地球の気候にはいろいろなものが関与していて、そのシステムは複雑であり、単純なことは決して言えないものですが、

・高い海水温度
・弱まる太陽活動


このふたつだけでも、十分に、地球の天候が大荒れになる要素となりうると考えることは、それほど的外れでもないのではないかとも思います。

そして、それに加えて、

・世界中で火山活動が増えていて、広範囲での気温の低下が予測される

ということもあります。

先日の記事、

「2015年は地獄の真っ只中」:デンマークの投資銀行サクソバンクによる 2015 年の「アウトレージな予測」から見る来年の世界
 2014年12月12日

のデンマークの投資銀行サクソバンクの大胆予測には、「火山噴火が穀物生産を直撃」という項目があり、これは、1日に3万5千トンの火山ガスを噴出し続けているアイスランドのバルダルブンガ火山の火山ガスの二酸化硫黄の影響で、ヨーロッパの天候が寒冷化していく可能性について書かれてあります。

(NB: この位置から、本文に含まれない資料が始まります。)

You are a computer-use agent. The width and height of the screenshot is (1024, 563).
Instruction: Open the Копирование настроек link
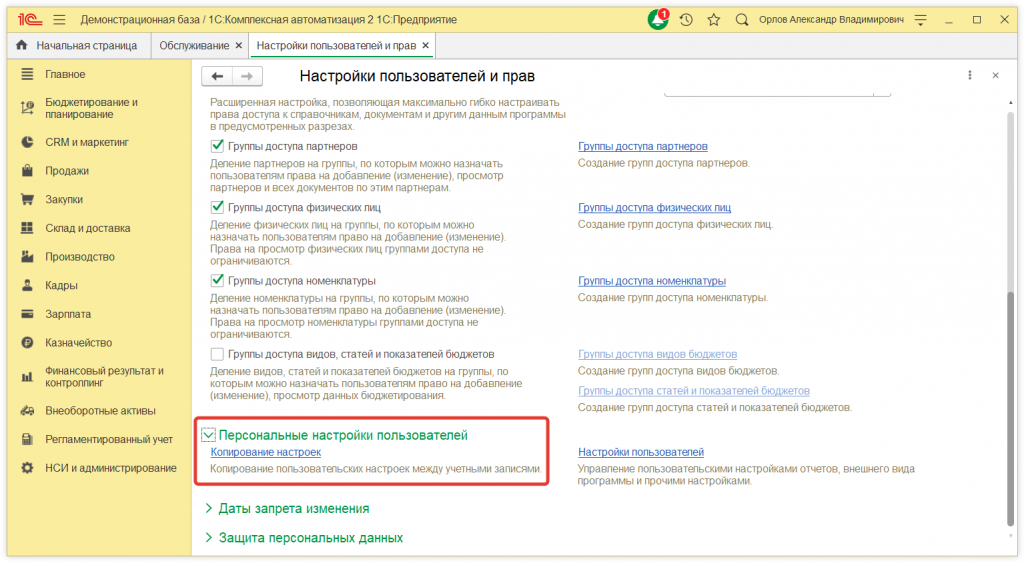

火山の噴火は、世界でも、そして、日本でも増えています。
今年はもしかすると、近年で最多クラスの火山噴火の起きた年となっているかもしれません。

火山噴火の多発は、雪の要因のひとつである、「低温」と関係します。

これで、前のほうに書きました、吹雪などの荒れた雪模様を作り出す条件である、

・雪となるための水分
・低い気温
・低気圧


が出そろったのではないでしょうか。

そんなこともあり、もしかすると、私たちは今シーズンの冬、あるいはその先の冬も、経験したことのないような雪や、あるいは寒さを経験することになる可能性が高いと思います。

そして、春になり、雪が雨に変わる頃には、今度は洪水。

考えると気が滅入りますが、こういう時こそ、「レット・イット・スノー!」でも歌ってリラックスしたいところです(もっと降ったらどうすんだよ)。

そんなことはともかく、猛吹雪が警戒されている地域の方は本当にお気をつけ下さい。昔は雪に慣れている人々が住む雪国ではあまりなかった「吹雪による死」というのが昨年あたりから発生していて、もう今までとは吹雪の度合いが違うと考えられるとよろしいかと思います。

もはや地球は完全に変わりました。